О нравственном результате говорить не станем, заметим лишь, что не один Савельич, но и сама Арина Родионовна, верная раба и потатчица барским прихотям (на то и баре, чтоб велеть, на то холопья, чтоб подчиняться), не могла влиять на характер своего Сашеньки только благотворно. О результате учебном и говорить незачем, все сказано самим Петрушей: «Под его началом на двенадцатом году выучился я русской грамоте и мог очень здраво судить о свойствах борзого кобеля».

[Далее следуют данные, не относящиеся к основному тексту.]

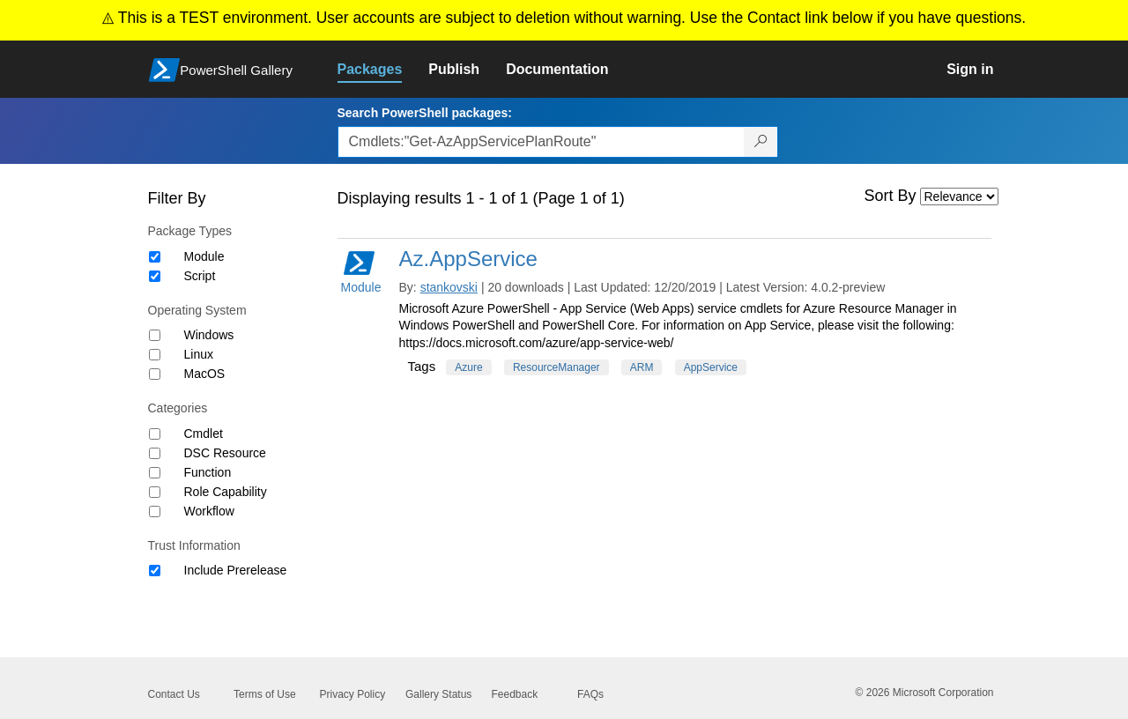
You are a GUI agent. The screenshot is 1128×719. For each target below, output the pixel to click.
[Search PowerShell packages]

Тут уж и господам Гриневым, и господам Простаковым хватило разумения, что ни осведомленность в делах псарни, ни уроки «мамы» Еремеевны не помогут недорослю выдержать экзамен в Герольдмейстерской конторе Сената. Спохватившись, тряхнули мошной и наняли «настоящих» учителей:
«По-французски и всем наукам обучает его немец Адам Адамыч Вральман. Этому по триста рубликов на год. Сажаем за стол с собою. Белье его наши бабы моют. Куда надобно — лошадь. За столом — стакан вина. На ночь сальная свеча, и парик направляет наш же Фомка даром. Правду сказать, и мы им довольны… Он робенка не неволит».
«Уж не пародия ли он», этот учитель, на поверку оказывающийся кучером? Куда там!

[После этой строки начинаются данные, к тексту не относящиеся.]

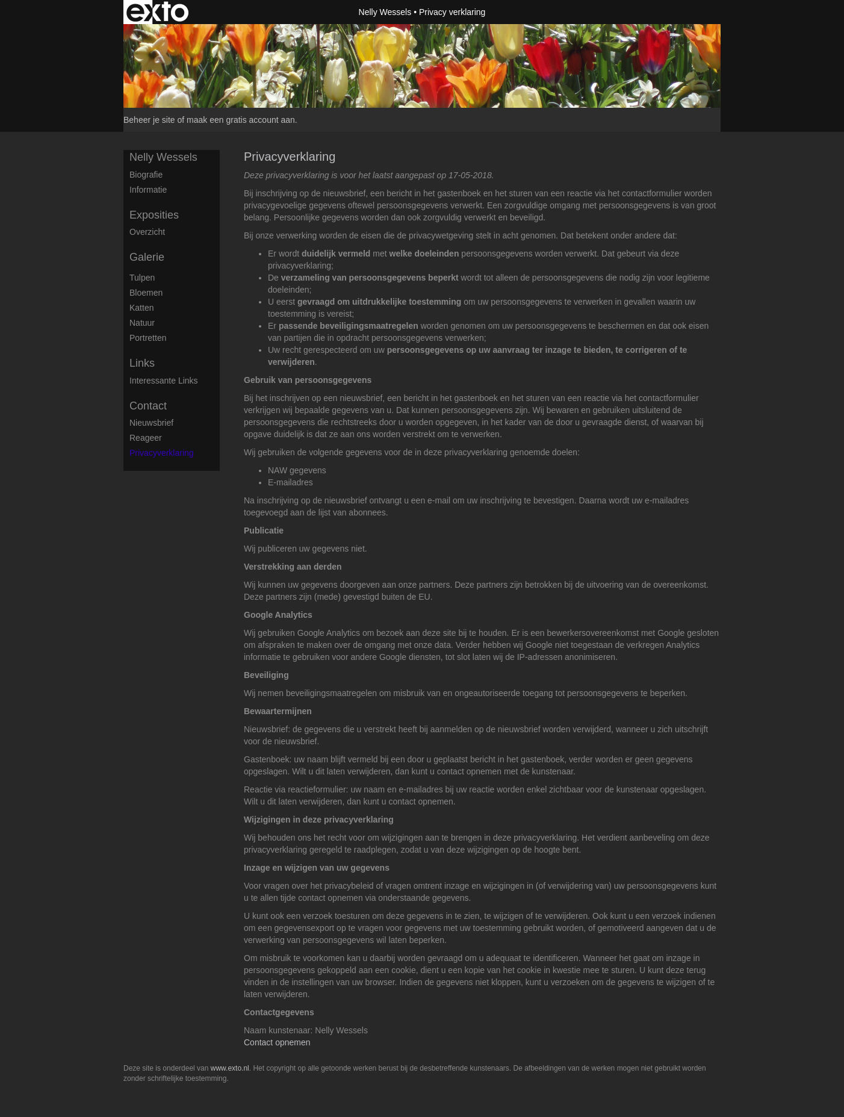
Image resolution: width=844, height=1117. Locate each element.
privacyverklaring (161, 453)
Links (142, 363)
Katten (141, 308)
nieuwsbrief (151, 423)
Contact (148, 406)
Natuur (142, 323)
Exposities (154, 215)
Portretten (147, 338)
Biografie (146, 174)
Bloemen (146, 292)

«Бопре в отечестве своем был парикмахером, потом в Пруссии солдатом, потом приехал в Россию pour ^etre outchitel[5], не очень понимая значения этого слова. Он был добрый малый, но ветрен и беспутен до крайности. Главною его слабостию была страсть к прекрасному полу; нередко за свои нежности получал он толчки, от которых охал по целым суткам. К тому же не был он (по его выражению) и врагом бутылки,то есть (говоря по-русски) любил хлебнуть лишнее. Но как вино подавалось у нас только за обедом, и то по рюмочке, причем учителя обыкновенно и обносили, то мой Бопре очень скоро привык к русской настойке и даже стал предпочитать ее винам своего отечества, как не в пример более полезную для желудка. Мы тотчас поладили, и хотя по контракту обязан он был учить меня по-французски, по-немецки и всем наукам,но он предпочел наскоро выучиться от меня кое-как болтать по-русски, — и потом каждый из нас занимался уже своим делом. Мы жили душа в душу. Другого ментора я и не желал».
Эти-то — двойники без всяких оговорок. Оба наняты обучать «по-французски и всем наукам»; кстати, не потому ли подчеркнул Пушкин эти слова, что они прямая цитата из «Недоросля»?[6] Оба — болваны. Оба, в общем, «добрые малые», — конечно, потому, что «робенка не неволят», — в результате чего и Митрофан и Петруша пребывают в совершенно одинаковых отношениях с загадочной «еоргафией»: первый не знает значения этого диковинного слова, у второго географическая карта висит «безо всякого употребления», пока ему не приходит в голову, что из нее можно сделать преотличного змея, приладив мочальный хвост к мысу Доброй Надежды.